Saved data entries
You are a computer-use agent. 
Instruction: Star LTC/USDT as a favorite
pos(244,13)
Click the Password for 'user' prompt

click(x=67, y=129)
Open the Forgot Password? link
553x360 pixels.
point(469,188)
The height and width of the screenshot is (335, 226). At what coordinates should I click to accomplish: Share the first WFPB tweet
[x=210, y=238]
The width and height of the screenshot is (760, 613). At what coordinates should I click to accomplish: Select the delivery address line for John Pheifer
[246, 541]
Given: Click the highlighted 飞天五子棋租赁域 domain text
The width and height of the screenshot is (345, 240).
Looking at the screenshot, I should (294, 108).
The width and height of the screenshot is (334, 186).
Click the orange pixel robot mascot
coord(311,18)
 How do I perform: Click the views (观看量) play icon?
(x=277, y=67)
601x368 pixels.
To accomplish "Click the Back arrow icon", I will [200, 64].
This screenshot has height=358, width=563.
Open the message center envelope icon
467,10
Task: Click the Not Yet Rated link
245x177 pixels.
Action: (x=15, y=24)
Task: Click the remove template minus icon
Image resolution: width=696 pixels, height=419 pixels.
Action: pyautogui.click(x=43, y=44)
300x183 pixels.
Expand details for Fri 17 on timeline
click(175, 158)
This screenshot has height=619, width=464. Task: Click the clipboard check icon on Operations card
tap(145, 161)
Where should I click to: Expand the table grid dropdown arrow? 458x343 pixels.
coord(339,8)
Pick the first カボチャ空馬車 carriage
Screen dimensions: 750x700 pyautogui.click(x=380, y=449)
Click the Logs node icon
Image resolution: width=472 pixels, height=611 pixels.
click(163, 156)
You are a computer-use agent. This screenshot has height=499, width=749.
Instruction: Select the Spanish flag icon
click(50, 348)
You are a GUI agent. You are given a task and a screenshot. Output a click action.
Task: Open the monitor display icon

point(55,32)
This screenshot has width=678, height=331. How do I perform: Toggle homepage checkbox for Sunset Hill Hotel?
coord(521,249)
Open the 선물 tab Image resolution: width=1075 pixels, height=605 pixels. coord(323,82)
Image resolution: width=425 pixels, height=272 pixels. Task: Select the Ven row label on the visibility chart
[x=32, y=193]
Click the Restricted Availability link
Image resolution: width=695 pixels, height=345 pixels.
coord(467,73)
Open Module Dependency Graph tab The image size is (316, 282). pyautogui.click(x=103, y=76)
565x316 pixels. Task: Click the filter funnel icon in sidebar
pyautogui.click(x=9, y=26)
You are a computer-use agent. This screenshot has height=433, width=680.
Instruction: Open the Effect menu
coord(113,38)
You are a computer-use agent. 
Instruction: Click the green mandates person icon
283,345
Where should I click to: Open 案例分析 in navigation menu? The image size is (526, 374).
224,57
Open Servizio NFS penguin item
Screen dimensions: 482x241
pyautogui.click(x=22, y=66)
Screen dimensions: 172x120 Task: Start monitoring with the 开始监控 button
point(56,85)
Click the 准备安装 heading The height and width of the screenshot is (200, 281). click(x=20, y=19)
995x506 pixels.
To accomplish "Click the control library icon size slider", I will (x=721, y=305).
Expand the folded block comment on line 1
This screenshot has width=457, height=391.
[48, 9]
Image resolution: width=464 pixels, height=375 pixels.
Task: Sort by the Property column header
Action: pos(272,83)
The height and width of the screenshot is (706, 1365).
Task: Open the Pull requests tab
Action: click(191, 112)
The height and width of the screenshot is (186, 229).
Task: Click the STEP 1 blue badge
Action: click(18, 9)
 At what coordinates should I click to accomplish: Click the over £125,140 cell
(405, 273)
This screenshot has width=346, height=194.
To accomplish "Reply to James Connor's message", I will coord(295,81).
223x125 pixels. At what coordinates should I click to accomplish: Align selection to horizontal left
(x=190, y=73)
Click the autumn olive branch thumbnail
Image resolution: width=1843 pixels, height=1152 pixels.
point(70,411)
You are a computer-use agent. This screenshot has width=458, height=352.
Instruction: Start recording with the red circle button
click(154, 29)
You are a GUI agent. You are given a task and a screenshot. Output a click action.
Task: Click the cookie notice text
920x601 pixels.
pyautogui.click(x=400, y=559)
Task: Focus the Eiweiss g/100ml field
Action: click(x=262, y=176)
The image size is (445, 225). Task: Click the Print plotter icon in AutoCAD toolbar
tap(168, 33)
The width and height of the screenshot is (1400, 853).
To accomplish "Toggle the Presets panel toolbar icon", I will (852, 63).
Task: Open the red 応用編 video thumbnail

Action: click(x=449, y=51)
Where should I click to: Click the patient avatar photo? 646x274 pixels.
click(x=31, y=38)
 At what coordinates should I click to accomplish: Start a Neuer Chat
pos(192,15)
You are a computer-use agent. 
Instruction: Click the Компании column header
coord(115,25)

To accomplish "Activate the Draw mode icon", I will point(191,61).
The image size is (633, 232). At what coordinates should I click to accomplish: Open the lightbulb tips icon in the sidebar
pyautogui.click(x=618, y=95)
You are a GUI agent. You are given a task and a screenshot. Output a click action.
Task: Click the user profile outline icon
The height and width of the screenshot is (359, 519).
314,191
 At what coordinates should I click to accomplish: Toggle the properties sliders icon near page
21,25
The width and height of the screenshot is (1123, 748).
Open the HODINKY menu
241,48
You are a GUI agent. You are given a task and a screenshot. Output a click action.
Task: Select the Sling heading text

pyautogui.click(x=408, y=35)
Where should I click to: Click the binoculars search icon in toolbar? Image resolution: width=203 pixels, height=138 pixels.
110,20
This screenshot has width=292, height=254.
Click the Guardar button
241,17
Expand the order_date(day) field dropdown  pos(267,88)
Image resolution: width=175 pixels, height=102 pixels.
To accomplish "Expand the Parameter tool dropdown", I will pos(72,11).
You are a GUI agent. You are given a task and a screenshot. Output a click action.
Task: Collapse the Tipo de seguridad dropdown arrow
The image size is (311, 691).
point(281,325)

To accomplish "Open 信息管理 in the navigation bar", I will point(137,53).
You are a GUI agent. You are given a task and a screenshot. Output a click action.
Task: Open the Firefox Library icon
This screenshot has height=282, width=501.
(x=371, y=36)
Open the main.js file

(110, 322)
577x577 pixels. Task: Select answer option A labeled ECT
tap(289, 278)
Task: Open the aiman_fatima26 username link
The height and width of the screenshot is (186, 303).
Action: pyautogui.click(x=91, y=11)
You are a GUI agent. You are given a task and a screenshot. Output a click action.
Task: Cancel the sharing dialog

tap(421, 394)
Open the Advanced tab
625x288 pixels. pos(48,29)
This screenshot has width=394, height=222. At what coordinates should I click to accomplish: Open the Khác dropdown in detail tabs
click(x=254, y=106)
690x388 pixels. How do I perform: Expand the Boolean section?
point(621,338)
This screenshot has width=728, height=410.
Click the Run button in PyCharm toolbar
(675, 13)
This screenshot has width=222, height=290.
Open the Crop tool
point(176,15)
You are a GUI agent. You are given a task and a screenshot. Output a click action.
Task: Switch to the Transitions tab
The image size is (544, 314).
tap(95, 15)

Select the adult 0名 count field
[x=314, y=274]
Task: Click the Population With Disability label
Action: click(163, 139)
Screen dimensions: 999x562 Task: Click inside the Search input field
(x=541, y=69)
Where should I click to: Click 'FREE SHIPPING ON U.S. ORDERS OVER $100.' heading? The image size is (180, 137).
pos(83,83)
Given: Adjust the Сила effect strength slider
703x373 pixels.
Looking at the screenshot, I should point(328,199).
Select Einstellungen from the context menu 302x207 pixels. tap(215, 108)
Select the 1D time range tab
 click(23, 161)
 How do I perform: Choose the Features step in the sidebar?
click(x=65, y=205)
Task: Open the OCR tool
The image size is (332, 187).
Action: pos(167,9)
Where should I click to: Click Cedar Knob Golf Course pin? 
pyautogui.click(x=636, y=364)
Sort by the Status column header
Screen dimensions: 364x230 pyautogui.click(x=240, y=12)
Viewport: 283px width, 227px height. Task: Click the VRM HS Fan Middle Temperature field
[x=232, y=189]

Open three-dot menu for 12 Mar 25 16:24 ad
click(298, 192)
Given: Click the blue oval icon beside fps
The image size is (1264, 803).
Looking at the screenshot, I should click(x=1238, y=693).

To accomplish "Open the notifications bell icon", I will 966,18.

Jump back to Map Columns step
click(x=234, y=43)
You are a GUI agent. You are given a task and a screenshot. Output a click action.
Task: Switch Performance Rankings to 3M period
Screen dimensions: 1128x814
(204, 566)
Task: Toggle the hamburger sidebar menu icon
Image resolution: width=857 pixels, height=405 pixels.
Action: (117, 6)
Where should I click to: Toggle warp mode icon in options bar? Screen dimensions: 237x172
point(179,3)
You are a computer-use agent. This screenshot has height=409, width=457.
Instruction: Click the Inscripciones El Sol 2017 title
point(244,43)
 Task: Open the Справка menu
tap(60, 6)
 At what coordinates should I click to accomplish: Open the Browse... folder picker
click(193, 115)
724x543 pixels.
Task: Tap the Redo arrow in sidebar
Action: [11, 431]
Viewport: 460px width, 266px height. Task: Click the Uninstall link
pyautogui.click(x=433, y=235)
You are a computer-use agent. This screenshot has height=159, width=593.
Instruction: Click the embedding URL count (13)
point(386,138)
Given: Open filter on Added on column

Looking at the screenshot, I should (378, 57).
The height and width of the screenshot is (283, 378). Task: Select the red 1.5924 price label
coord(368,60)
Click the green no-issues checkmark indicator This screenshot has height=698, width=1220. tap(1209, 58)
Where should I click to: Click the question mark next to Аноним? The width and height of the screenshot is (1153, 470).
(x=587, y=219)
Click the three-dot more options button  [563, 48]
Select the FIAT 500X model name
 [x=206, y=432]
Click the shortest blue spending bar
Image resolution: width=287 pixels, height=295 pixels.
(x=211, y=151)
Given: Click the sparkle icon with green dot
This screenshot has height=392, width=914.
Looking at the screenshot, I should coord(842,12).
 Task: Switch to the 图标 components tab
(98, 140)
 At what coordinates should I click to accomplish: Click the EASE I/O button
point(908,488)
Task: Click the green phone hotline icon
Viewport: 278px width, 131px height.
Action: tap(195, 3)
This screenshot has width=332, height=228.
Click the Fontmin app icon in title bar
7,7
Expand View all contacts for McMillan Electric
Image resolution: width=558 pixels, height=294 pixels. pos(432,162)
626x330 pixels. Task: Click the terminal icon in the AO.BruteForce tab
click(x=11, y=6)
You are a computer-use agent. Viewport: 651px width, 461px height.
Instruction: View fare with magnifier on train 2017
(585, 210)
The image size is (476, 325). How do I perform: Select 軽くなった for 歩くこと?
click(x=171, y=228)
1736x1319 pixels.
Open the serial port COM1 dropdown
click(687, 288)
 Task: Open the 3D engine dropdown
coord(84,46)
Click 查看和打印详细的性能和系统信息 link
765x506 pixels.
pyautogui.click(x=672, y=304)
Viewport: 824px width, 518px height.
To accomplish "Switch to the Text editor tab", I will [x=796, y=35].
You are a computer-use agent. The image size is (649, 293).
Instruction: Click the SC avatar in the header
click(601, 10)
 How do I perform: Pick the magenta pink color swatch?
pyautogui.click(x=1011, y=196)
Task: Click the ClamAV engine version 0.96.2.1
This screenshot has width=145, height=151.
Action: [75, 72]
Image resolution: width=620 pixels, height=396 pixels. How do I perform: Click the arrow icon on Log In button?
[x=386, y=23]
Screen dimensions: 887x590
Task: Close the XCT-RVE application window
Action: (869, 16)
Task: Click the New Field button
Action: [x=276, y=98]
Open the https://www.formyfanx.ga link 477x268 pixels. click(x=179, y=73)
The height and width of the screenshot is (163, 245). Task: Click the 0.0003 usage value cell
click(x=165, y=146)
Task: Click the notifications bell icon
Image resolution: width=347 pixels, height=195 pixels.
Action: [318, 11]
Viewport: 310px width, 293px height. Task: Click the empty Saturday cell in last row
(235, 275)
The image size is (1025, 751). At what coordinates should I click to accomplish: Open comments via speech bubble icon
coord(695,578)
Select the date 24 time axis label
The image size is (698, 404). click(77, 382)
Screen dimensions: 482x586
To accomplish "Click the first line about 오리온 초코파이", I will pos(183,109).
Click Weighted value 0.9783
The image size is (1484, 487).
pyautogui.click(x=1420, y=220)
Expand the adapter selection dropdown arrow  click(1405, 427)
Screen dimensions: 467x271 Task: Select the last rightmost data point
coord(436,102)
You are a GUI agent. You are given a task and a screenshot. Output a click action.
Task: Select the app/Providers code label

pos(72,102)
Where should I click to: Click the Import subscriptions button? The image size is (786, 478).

■ Requirement
Beginning at the opening line of the data, transcribe each line exactly until you reach the line with "Given: Click the highlighted", which you also include, and go no further.

■ Task result
You are a computer-use agent. 
Instruction: Star LTC/USDT as a favorite
pos(244,13)
Click the Password for 'user' prompt

click(x=67, y=129)
Open the Forgot Password? link
553x360 pixels.
point(469,188)
The height and width of the screenshot is (335, 226). At what coordinates should I click to accomplish: Share the first WFPB tweet
[x=210, y=238]
The width and height of the screenshot is (760, 613). At what coordinates should I click to accomplish: Select the delivery address line for John Pheifer
[246, 541]
Given: Click the highlighted 飞天五子棋租赁域 domain text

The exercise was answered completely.